The coal retirements continue a trend for Consumers Energy, which retired a group of seven coal-fired units known as the “Classic Seven” in 2016, and for Michigan utilities in general. The state’s largest utility, DTE Energy, likewise is retiring many of its older units on a similar path to eliminating coal from its power plant fleet by 2040.

Unlike DTE, which just won approval for a new $1 billion, 1,100-MW natural gas plant near Detroit, Consumers Energy’s long-term plan includes no new natural gas generation (Energywire, April 30).

While natural gas will remain an important part of its generating fleet in coming decades, Poppe said renewable energy, and specifically solar, is the best resource to help the company meet its carbon reduction goals while keeping rates low and minimizing investment risks that go along with a large central-station fossil plant.

“When Michigan needs the most power is on our hot summer days, and that’s a handful of days, a handful of hours,” she said. “Rather than building a baseload plant that is severely underutilized, we can build the right size of solar.”

Brandon Hofmeister, Consumers Energy’s senior vice president, told E&E News that solar also beat peaking and combined-cycle natural gas plants in most of the hundreds of modeling runs the company did as it chose the portfolio being presented to the PSC.

“In most instances, the modeling found renewables with cost declines and energy efficiency and demand response as more economical than natural gas plants,” Hofmeister said. There are some sensitivities where if you assume very low natural gas prices where natural gas facilities would be selected as the most economical.

“But when we holistically look at it, the vast majority of the model runs suggest that really doubling down on energy efficiency and renewable energy was the most economical,” he said.

‘Technology enables that’

The modeling parameters aimed to meet Consumers Energy’s carbon reduction goal.

Poppe said the utility has already cut carbon emissions by 38 percent from 2005, exceeding the 30 percent reduction that would have been required nationally under EPA’s Clean Power Plan.

The long-range plan filed this week is the first submitted under a new energy law passed by the Michigan Legislature and signed by Gov. Rick Snyder (R) in 2016.

Yesterday’s announcement drew praise from environmental groups and clean energy advocates.

“Advanced energy contributes to job growth, lower electric bills for Michigan ratepayers and infrastructure investment in communities hosting renewable energy sites,” said Liesl Clark, president of the Michigan Energy Innovation Business Council.

Ed Rivet, executive director of the Michigan Conservative Energy Forum, called the plan “a major step forward for Michigan ratepayers. The plan will result in significant investments in clean energy and energy efficiency, moving our state closer to a diversified ‘all of the above’ energy strategy, and in turn helping to reduce electricity costs.”

The solar capacity being added by Consumers Energy will be added throughout the 2020s and be a mix of company-owned projects and energy purchases. The company projects a 35 percent reduction in solar costs by 2040 — a decline the company acknowledges is “conservative.”

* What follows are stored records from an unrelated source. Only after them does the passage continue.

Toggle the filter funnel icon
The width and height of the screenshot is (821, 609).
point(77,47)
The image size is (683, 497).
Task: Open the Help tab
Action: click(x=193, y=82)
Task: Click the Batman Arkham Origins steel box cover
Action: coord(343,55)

Those power purchases may come from solar projects developed by independent power producers under the federal Public Utility Regulatory Policies Act as long as they’re competitively priced.

“Michigan is going to be open for business,” Poppe said. “There are going to be market opportunities, but those market opportunities need to be competitively priced. As long as they have the best price, they will have a place to play in our future.”

Poppe said the solar capacity will complement two existing natural gas plants, representing 10 percent to 15 percent of the utility’s generating mix, that will operate beyond 2040. The company also operates the Ludington pumped storage plant — one of the world’s largest — and will increasingly lean on demand response.

“We can have a leaner system than we could before,” she said. “Technology enables that.”